Satellite instrument for atmospheric monitoring

The microwave sounding unit (MSU) was the predecessor to the Advanced Microwave Sounding Unit (AMSU).

The MSU was first launched aboard the TIROS-N satellite
in late 1978 and provided global coverage (from Pole to Pole). It carries a 4-channel microwave radiometer, operating between 50 and 60 GHz. Spatial resolution on the ground was 2.5 deg in longitude and latitude (about 250 km circle). There were 9 different MSUs launched; the most recent one on NOAA-14. They provided measurements of the temperature of the troposphere and lower stratosphere until 1998, when the first AMSU was deployed. AMSU provides many more channels and finer resolution (about 50 km).

Table 1 lists some characteristics of the MSU.

The radiometer's antenna scans underneath the satellite through nadir, and its polarization vector rotates with the scan angle.
In the table, "vertical polarization near nadir" means that the E-vector is parallel to the scan direction at nadir, and "horizontal polarization" means the orthogonal direction.
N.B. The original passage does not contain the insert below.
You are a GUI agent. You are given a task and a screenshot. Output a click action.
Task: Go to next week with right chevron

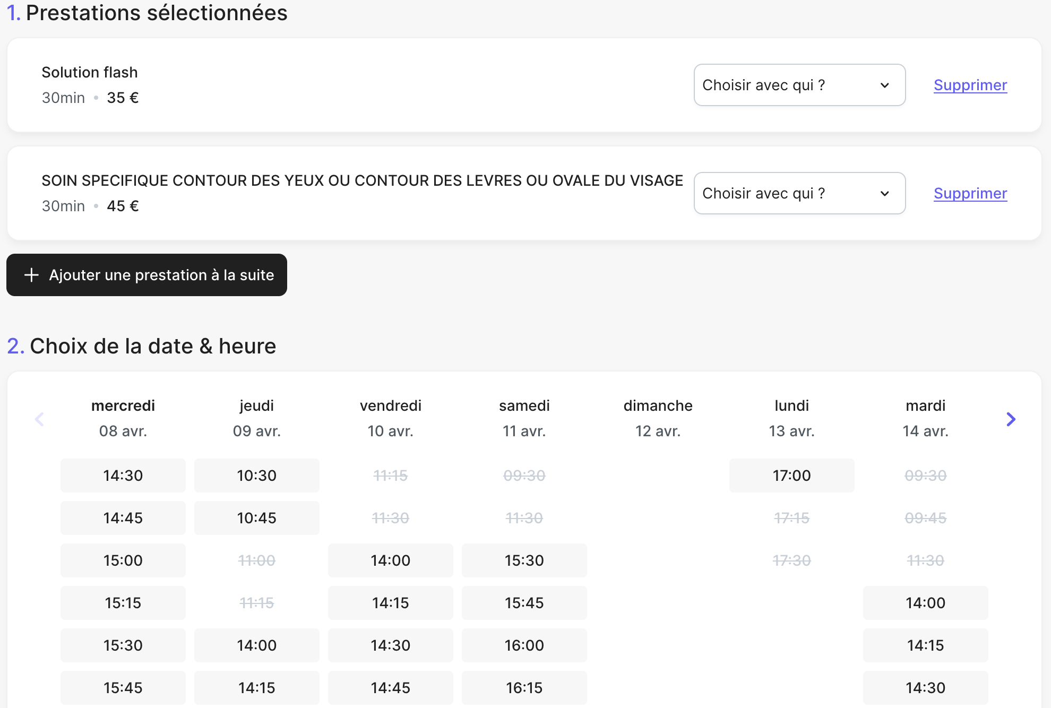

Table 1	Radiometric characteristics of the Microwave Sounding Unit

| Channel Number | Frequency (GHz) | Polarization near nadir | Radiometric Resolution NEDT (K) | Primary Function |
| 1 | 50.30 | vertical | 0.3 | Surface Emissivity, Precipitation |
| 2 | 53.74 | horizontal | 0.3 | Mid-troposphere Temperature |
| 3 | 54.96 | vertical | 0.3 | Temperature Near Tropopause |
| 4 | 57.95 | horizontal | 0.3 | Lower-stratosphere Temperature |

== Applications ==
The MSU was used by NOAA for meteorological analyses in combination with two infrared instruments,

and sometimes alone, for post-analysis of weather events

and other atmospheric phenomena such as waves.

MSU and AMSU together provide a long data record and have been used for tracking atmospheric temperature trends (see: Microwave Sounding Unit temperature measurements).